Balance involves how you GM and how your players play; most people have unique house rules or interpretations, your party may be organized, coordinated, prepared, not initiating until intelligence is gathered, and well synergized… or they could be a bunch of yahoos that don’t bother about party roles, tactical play, pre-planning and SOPs, intelligence gathering, and so on that just walk into the fight (or start it). That right there is worth at least 25% more or less effectiveness in adventures. Then there’s character concepts that don’t encourage mutual party member support (Oh, the Paladin cannot assist the Rogue because he’s a thief!).
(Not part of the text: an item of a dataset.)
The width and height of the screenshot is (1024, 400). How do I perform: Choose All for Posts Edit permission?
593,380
An smart, thinking group of players is far more effective also than the layed back, fantasy RP tourist type players who are here for an experience, not to drive their destiny. Not saying being a tourist is bad, but it does require the GM to understand what the player group is and how it operates and that takes a fair few sessions to get right (in my 20 year campaign, by about year 3, I had down the ways characters would choose to act, their personalities (the player attitudes), and how the group would work together and who will randomly wander off and open some doors behind the party while the rest were fighting because they were a bit bored… bringing monsters down upon the back of the party….
So balance is always a guess and it is always best informed by time in the game with your players. Be cautious early. Go for weaker gear and magics and be prepared to audit monster HPs or a few or their rolls up or a down a wee bit (or prevent reinforcements for the bad guys or add some) on the fly until you know the players (their cooperation, their synergies, their discipline and targeted choices) and the characters (mechanically, what they bring to the table and how it synergizes with the other players).
Just keep a good handful of scene edit dust in your pocket for when you introduce something and it is a bit more than you expected in the hands of the party. Or if they are all tired one day and everyone can’t roll more than a 7 on a D20, you’ll want to use it then too.
Nice item, look forward to more.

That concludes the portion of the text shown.